声线骤变,这声音是苍老嘶哑,于祁阳记忆中再熟悉不过,他没有转头,在他的记忆中,那个人的魂魄应该被镇魂钉死死钉在祁家老宅之中。
那是祁阳亲手敲碎的骨头,也是亲眼盯着那个人断气,亲手钉进去的锁魂钉,甚至一刻都不敢闭眼,活生生看着躯体腐烂,才甘心离开。
祁阳转身望去,原本黑影攒动的街道空空荡荡,回归寂静,甚至身旁刚才谈话的何子贤也消失无踪。
“啪!啪!啪!”
鞭子狠狠抽打肉体,鞭鞭到肉,每一下都结结实实。
他环顾一周,没有轻举妄动,冷风呼呼拂过,祁阳无端觉得脸上一阵温热,又一阵冰凉。
顺着声音看去,路的尽头,依旧是深不见底的黑,隐约中一道黑影,一而再再而三举起手中长鞭,蓄力抽下,没有用尽全力,是有章法的抽,是泄愤,却还存有理智。
不多时,扬鞭的手终究是放下,从黑影处传来一阵酥脆,令人牙酸的骨骼断裂声。
祁阳很清楚这道响声,就是把人的手指拧断的声音,要一遍一遍的拧,直到十根手指软趴趴,骨骼碎裂成粉。
就该是这样,倘若发泄太过,早早让他死了,太便宜他了。
惨白月光照下,那道人影清晰起来。
祁阳发现,那道人影就是他自己!
再眼熟不过的红色人影,缓缓转过身来,鲜血溅射在脸上,清俊面容说不出的癫狂,他两头嘴角上扬,手中血淋淋的,那是一条鞭子。
是外公,曾经用来惩戒家人的鞭子,那条鞭子将失去法力的父母抽的血肉模糊,也时常用来惩戒不听话的自己。
可现在啊,他老了。
祁阳握紧手中鲜血淋漓的鞭子,他有半分的怔愣。
这条鞭子是什么时候出现在手中的?
而炼天之地又何时有的月光?
真是疯了…
……
胡冬水在奔跑。
唐元轩失去了踪迹,那是元青现在唯一在世的亲人。
她也许一开始就不应该让他趟这趟浑水。
可师尊说了,小唐师弟如今的状态实在不好,若是任务不让他参加,他心中自哀自怨,连修行的道途都会断送。
少年人感到挫败,再正常不过正是要用一次一次的历练,一次一次的引导,这才能将一个初入社会的年轻人培养好。

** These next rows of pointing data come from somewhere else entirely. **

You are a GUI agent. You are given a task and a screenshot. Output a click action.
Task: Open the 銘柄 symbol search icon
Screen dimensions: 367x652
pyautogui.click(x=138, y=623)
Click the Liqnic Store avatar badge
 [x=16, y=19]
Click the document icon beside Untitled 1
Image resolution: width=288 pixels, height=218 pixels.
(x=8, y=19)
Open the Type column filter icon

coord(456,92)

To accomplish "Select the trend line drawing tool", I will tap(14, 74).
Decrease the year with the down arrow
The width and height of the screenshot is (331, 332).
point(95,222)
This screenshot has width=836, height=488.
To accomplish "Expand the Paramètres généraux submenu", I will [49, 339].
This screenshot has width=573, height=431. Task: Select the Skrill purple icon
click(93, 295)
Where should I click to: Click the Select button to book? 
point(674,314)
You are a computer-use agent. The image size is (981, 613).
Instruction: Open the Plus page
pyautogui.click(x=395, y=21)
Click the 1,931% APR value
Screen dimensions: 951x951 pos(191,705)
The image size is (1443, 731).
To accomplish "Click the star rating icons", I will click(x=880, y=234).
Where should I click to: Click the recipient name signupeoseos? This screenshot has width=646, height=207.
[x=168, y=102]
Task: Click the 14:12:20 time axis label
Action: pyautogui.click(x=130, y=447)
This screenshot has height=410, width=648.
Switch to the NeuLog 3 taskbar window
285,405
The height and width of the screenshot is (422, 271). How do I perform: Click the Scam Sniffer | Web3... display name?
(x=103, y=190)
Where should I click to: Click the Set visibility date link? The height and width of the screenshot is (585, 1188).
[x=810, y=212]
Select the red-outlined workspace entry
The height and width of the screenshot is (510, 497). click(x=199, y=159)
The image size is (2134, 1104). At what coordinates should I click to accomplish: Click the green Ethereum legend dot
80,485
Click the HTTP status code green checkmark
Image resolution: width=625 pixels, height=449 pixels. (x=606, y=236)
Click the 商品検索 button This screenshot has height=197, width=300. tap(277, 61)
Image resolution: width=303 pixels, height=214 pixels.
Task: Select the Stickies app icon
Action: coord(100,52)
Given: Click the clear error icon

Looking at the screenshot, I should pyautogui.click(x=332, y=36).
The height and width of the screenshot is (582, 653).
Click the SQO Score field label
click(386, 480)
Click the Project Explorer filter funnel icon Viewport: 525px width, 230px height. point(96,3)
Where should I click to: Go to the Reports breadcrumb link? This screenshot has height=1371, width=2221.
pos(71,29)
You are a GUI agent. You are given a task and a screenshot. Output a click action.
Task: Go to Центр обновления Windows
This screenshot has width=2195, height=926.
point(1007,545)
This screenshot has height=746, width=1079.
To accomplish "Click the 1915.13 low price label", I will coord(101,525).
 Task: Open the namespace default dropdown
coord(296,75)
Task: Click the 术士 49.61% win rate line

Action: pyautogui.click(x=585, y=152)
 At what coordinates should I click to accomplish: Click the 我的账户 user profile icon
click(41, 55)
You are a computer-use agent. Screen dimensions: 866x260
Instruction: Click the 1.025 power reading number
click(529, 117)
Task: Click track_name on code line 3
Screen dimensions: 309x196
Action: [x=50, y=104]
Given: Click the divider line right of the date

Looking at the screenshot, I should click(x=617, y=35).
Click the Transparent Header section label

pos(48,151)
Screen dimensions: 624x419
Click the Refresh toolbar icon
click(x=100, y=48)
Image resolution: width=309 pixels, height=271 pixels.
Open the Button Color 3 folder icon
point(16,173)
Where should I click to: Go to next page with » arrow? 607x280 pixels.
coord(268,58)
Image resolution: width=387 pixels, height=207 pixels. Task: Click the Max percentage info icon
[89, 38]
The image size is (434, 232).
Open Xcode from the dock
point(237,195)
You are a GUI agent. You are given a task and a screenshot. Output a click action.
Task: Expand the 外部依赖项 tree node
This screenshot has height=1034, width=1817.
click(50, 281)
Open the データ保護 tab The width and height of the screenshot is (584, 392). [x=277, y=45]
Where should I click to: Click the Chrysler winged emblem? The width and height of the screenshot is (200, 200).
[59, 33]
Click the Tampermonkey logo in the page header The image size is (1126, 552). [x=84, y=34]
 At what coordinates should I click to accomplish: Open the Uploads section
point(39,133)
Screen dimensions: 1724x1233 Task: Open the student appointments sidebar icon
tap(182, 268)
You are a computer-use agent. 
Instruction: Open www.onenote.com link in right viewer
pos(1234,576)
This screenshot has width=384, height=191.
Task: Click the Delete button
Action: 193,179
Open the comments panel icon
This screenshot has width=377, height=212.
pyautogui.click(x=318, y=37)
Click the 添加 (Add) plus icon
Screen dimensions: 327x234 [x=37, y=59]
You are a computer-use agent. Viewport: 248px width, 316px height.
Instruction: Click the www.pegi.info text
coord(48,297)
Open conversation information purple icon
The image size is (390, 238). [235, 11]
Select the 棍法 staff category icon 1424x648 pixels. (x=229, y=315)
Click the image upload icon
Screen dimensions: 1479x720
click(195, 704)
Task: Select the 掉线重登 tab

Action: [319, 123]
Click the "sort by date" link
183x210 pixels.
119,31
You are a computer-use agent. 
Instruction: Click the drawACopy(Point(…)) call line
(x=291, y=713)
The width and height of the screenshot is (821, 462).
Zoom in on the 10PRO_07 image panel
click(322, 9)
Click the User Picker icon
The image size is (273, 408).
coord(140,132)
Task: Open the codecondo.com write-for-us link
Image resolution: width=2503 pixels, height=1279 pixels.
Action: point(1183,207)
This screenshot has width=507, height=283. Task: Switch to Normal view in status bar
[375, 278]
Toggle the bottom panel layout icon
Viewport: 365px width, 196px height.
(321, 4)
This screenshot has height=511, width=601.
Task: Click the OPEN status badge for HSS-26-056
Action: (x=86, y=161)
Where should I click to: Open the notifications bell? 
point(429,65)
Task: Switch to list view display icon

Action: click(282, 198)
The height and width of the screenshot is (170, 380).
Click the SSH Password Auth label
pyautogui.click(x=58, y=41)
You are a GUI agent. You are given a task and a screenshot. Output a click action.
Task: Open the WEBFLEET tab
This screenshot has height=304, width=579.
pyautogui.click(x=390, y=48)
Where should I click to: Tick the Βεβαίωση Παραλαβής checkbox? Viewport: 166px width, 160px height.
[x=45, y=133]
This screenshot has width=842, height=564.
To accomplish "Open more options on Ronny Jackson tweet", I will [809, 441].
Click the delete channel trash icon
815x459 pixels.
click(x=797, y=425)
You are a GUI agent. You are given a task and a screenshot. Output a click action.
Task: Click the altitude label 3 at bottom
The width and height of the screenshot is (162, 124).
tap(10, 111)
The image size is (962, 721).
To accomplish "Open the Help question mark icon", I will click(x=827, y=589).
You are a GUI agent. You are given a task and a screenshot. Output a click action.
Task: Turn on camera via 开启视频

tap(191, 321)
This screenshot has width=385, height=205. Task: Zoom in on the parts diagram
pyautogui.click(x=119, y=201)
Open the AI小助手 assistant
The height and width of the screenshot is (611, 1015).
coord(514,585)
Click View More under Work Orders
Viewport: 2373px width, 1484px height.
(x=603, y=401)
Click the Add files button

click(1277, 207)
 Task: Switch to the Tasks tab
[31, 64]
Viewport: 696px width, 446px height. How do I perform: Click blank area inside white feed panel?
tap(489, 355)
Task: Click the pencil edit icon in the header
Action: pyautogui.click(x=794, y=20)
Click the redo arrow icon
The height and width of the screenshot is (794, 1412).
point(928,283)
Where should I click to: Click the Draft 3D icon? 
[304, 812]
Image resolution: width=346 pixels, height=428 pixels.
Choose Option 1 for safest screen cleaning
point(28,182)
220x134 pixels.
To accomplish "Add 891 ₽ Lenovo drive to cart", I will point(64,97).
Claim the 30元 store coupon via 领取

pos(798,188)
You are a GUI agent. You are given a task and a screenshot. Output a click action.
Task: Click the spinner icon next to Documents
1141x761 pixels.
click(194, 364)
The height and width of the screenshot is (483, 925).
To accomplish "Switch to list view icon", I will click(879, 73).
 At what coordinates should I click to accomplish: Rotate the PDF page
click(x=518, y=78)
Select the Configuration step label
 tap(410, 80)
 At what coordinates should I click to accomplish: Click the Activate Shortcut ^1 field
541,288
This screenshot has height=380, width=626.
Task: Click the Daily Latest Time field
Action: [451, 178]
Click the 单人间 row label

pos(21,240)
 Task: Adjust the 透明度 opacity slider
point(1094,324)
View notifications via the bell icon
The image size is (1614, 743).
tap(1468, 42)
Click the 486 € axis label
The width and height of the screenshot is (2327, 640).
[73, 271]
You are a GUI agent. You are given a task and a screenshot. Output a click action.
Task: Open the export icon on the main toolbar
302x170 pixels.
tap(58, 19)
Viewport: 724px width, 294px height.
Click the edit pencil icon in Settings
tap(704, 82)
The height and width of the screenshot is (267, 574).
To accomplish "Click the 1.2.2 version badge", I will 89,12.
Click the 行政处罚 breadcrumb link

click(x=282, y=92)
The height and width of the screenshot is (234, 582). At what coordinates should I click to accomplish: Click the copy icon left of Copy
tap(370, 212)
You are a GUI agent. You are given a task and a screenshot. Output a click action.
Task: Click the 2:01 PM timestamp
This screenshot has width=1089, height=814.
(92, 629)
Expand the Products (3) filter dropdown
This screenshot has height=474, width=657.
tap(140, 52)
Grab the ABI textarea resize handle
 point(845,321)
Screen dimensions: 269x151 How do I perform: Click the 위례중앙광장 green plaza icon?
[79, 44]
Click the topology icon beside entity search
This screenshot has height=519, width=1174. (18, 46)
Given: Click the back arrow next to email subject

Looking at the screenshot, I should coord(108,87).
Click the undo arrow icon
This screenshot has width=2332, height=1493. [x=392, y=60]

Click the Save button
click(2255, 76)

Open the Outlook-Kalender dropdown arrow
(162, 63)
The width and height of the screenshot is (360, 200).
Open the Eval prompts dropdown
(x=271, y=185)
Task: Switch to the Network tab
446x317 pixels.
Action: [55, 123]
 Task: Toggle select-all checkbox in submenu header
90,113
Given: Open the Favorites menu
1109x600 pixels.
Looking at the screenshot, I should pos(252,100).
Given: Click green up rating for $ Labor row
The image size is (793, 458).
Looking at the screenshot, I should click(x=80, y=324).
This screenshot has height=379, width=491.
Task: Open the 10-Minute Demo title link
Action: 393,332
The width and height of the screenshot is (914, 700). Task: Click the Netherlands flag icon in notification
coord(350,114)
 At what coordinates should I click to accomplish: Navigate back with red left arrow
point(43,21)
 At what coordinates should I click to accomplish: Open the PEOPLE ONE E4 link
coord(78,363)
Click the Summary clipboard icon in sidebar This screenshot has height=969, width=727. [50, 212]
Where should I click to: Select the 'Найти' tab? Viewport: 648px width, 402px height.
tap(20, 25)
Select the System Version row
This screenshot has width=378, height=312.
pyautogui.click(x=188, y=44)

巷子口与预想的死胡同不同,其中是一条蜿蜒的小路,她不知自己为什么奔跑起来,但是一开始只是为了寻找小唐师弟。
可跑着跑着,胡冬水忘却这一切。
身体轻飘飘的,幼时的她在黑漆漆的夜路奔跑。
奔到一家亮着灯的屋子借着唯一的光源,胡冬水凑到门缝前去看。
他们说桃花镇,桃源乡,不足为外人道也。
镇民热心纯良朴素,迎着她,请她吃曾经只在书本上见过的宝物。
镇子里满地桃粉花瓣,漂亮,很漂亮。
名叫游冰的阿姨说,胡冬水的父母在忙,让胡冬水与其他亲人,先行住入茶馆。
只是一夜,一直劝着她,想带胡冬水离开却被百般阻挠的堂姐再没能醒过来。
胡冬水不懂这些,直到她凑在门缝看见自己的母亲被钉在墙上,满墙的鲜血,自己喜欢的鲜艳的桃花,枝干从母亲的双眼及身体各处长出。
那该有多疼啊?
树枝生长,那双曾经注视自己满怀爱意的眼睛,再也睁不开,被树枝穿透,汩汩鲜血流下。
父亲被钉在生锈的铁板之中,身躯被碾碎,全身上下长出树枝,生出嫩叶,开出花,他还有一息尚存。
他们早已不成样子,口不能言,眼不能视,只能听见声音,口中堵着树枝啊呜叫唤像是想传递什么信息。
胡冬水听不懂。
那是第一次,心中清楚生与死的界限。
她听见的只有小姨与游家人的交易。
献祭胡家十五口人,换小姨一人也享庞大的灵气。
父母是这一批,那时独独只差两个人,是小姨将他们骗过去的。
胡冬水在结尾,孤身一人成功逃出。
她其实很多话都没有说。
比如听见游冰要杀她,就用茶碗碎片趁着游冰紧要关头捅瞎她的双眼。
那个紧要关头是什么,胡冬水忘了,总之游冰三十多的容貌变得年轻,也许是返老还童的邪术,代价是要胡冬水父母的命。
说起来还得亏这邪术施展之时,丝毫无法使用法力,这才让当时那个孩子逃出生天。
否则,就凭当时莽撞的模样会殒命于此。
也许是先祖在天上保佑吧。
到最后关头,游冰与小姨闹翻了。
祭祀的要求,是要修为强大的成年人,而当年胡冬水只是一名幼童,不过天资过人罢了,抵不了一个多年修行的成年修士。
最后小姨也没能逃过,她逃跑期间已经开始畸变,胡冬水悄悄跟着她们的路线,想求一条生路,却被小姨发现。
后面胡冬水太过惧怕,已经记不清了,她脚踝被小姨捉住,也不知到底怎么了,再回过神来,是一望无际的风沙,脚踝上还死死扣着一只断手。
胡冬水漫无目的走着,在滚滚的风沙之中。
这条路什么时候才是尽头?
她此后又能去哪里?
幼年的胡冬水被淹没在狂风之中。